**Provided entries**
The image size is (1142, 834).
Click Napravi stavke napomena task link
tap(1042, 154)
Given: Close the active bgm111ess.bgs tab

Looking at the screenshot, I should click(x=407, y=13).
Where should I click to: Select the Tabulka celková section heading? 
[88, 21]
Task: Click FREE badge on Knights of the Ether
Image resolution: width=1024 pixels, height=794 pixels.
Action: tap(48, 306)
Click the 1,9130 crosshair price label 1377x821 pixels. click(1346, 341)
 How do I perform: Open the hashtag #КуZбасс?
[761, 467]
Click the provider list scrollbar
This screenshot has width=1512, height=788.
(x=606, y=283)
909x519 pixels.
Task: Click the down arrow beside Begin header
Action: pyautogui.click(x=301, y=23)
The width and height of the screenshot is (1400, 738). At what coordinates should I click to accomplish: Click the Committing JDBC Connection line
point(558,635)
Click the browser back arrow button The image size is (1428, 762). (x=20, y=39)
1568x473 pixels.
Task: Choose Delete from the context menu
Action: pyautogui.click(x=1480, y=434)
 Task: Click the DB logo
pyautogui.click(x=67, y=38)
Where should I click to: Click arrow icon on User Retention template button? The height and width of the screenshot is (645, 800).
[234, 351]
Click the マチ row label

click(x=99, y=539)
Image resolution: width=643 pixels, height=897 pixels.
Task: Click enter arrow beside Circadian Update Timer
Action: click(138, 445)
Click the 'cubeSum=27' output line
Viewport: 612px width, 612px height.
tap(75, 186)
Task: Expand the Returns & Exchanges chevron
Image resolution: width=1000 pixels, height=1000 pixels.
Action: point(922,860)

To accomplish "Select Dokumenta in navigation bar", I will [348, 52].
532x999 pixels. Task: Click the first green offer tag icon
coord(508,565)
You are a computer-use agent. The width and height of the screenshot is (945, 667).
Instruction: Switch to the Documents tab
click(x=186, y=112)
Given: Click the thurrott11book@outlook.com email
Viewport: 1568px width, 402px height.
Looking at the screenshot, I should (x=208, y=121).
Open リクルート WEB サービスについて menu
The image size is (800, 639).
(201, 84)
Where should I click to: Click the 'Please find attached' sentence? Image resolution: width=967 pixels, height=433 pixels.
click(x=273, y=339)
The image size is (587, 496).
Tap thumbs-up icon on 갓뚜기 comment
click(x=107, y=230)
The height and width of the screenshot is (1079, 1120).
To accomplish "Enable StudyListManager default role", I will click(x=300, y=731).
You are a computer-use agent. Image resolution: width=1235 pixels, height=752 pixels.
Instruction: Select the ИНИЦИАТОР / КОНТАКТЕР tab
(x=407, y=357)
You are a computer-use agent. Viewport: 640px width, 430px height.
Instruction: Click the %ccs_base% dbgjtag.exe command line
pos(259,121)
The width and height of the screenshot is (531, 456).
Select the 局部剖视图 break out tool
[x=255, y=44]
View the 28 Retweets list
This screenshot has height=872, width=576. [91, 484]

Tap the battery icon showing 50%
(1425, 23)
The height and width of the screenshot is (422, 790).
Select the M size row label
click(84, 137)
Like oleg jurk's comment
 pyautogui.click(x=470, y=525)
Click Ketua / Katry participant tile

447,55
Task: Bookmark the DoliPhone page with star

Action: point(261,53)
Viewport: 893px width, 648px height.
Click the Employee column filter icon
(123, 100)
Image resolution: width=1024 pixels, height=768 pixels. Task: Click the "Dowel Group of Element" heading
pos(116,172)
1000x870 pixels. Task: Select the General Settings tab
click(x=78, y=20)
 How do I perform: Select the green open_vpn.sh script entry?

**To do**
Each line above must be retyped exactly in the response.

**Solution for this exercise**
The image size is (1142, 834).
Click Napravi stavke napomena task link
tap(1042, 154)
Given: Close the active bgm111ess.bgs tab

Looking at the screenshot, I should click(x=407, y=13).
Where should I click to: Select the Tabulka celková section heading? 
[88, 21]
Task: Click FREE badge on Knights of the Ether
Image resolution: width=1024 pixels, height=794 pixels.
Action: tap(48, 306)
Click the 1,9130 crosshair price label 1377x821 pixels. click(1346, 341)
 How do I perform: Open the hashtag #КуZбасс?
[761, 467]
Click the provider list scrollbar
This screenshot has width=1512, height=788.
(x=606, y=283)
909x519 pixels.
Task: Click the down arrow beside Begin header
Action: pyautogui.click(x=301, y=23)
The width and height of the screenshot is (1400, 738). At what coordinates should I click to accomplish: Click the Committing JDBC Connection line
point(558,635)
Click the browser back arrow button The image size is (1428, 762). (x=20, y=39)
1568x473 pixels.
Task: Choose Delete from the context menu
Action: pyautogui.click(x=1480, y=434)
 Task: Click the DB logo
pyautogui.click(x=67, y=38)
Where should I click to: Click arrow icon on User Retention template button? The height and width of the screenshot is (645, 800).
[234, 351]
Click the マチ row label

click(x=99, y=539)
Image resolution: width=643 pixels, height=897 pixels.
Task: Click enter arrow beside Circadian Update Timer
Action: click(138, 445)
Click the 'cubeSum=27' output line
Viewport: 612px width, 612px height.
tap(75, 186)
Task: Expand the Returns & Exchanges chevron
Image resolution: width=1000 pixels, height=1000 pixels.
Action: point(922,860)

To accomplish "Select Dokumenta in navigation bar", I will [348, 52].
532x999 pixels. Task: Click the first green offer tag icon
coord(508,565)
You are a computer-use agent. The width and height of the screenshot is (945, 667).
Instruction: Switch to the Documents tab
click(x=186, y=112)
Given: Click the thurrott11book@outlook.com email
Viewport: 1568px width, 402px height.
Looking at the screenshot, I should (x=208, y=121).
Open リクルート WEB サービスについて menu
The image size is (800, 639).
(201, 84)
Where should I click to: Click the 'Please find attached' sentence? Image resolution: width=967 pixels, height=433 pixels.
click(x=273, y=339)
The image size is (587, 496).
Tap thumbs-up icon on 갓뚜기 comment
click(x=107, y=230)
The height and width of the screenshot is (1079, 1120).
To accomplish "Enable StudyListManager default role", I will click(x=300, y=731).
You are a computer-use agent. Image resolution: width=1235 pixels, height=752 pixels.
Instruction: Select the ИНИЦИАТОР / КОНТАКТЕР tab
(x=407, y=357)
You are a computer-use agent. Viewport: 640px width, 430px height.
Instruction: Click the %ccs_base% dbgjtag.exe command line
pos(259,121)
The width and height of the screenshot is (531, 456).
Select the 局部剖视图 break out tool
[x=255, y=44]
View the 28 Retweets list
This screenshot has height=872, width=576. [91, 484]

Tap the battery icon showing 50%
(1425, 23)
The height and width of the screenshot is (422, 790).
Select the M size row label
click(84, 137)
Like oleg jurk's comment
 pyautogui.click(x=470, y=525)
Click Ketua / Katry participant tile

447,55
Task: Bookmark the DoliPhone page with star

Action: point(261,53)
Viewport: 893px width, 648px height.
Click the Employee column filter icon
(123, 100)
Image resolution: width=1024 pixels, height=768 pixels. Task: Click the "Dowel Group of Element" heading
pos(116,172)
1000x870 pixels. Task: Select the General Settings tab
click(x=78, y=20)
 How do I perform: Select the green open_vpn.sh script entry?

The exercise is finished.